◆ Requirement 1 ◆
According to the article on COVID variants, what share of all COVID-19 cases in the U.S. is the BA.5 Omicron subvariant responsible for?
◆ Requirement 2 ◆
Translate this sentence from the article on COVID variants into Spanish: "Peacock attributes this viral resurgence to a process known as accelerated evolution following a period of chronic infections."
◆ Requirement 3 ◆
Write out a passage from the article on COVID variants word for word, starting with "Alternatively, some health" and going on through "of chronic infections.".

◆ Document excerpt ◆

Will Omicron Be The Last COVID Variant?

For the last several months, the BA.5 Omicron subvariant has maintained its position as the predominant COVID-19 strain across the country, reports Yale Medicine. Responsible for over 88% of all COVID-19 cases in the U.S., many are wondering, can we expect yet another variant to follow?

"Delta was never going to be the last variant — and Omicron is not going to be the last one," Dr. Nathan Grubaugh, epidemiologist at the Yale School of Public Health, tells Yale Medicine. "As long as there is a COVID-19 outbreak somewhere in the world, there is going to be something new that emerges." What that "something new" looks like, however, could take different forms, scientists note. Some experts believe we may be looking at the emergence of another subvariant belonging to the Omicron family. "I think a good guess is that either BA.2 or BA.5 will spawn additional descendants with more mutations and that one or more of those subvariants will spread and will be the next thing," evolutionary biologist Jesse Bloom says to Science.

The possibility of an entirely new variant

Alternatively, some health experts believe we may potentially see the revival of a previous variant — even one as old as Alpha or Delta. Virologist at Imperial College London Tom Peacock explains, telling Science, "This is what we would call second-generation variants." Peacock attributes this viral resurgence to a process known as accelerated evolution following a period of chronic infections.

◆ Data provided ◆

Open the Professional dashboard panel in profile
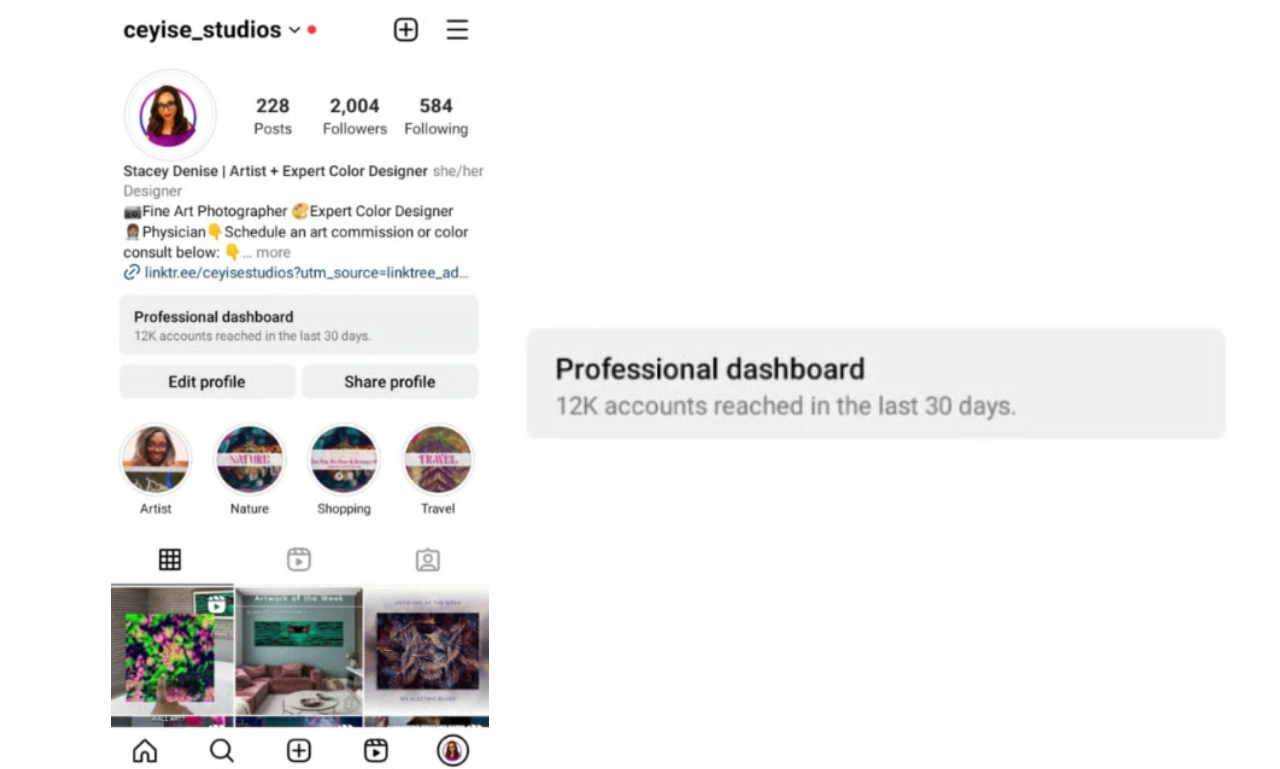 [299, 325]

◆ Exercise response 1 ◆
Over 88% of all COVID-19 cases in the U.S.

◆ Exercise response 2 ◆
Peacock atribuye este resurgimiento viral a un proceso conocido como evolución acelerada tras un período de infecciones crónicas.

◆ Exercise response 3 ◆
Alternatively, some health experts believe we may potentially see the revival of a previous variant — even one as old as Alpha or Delta. Virologist at Imperial College London Tom Peacock explains, telling Science, "This is what we would call second-generation variants." Peacock attributes this viral resurgence to a process known as accelerated evolution following a period of chronic infections.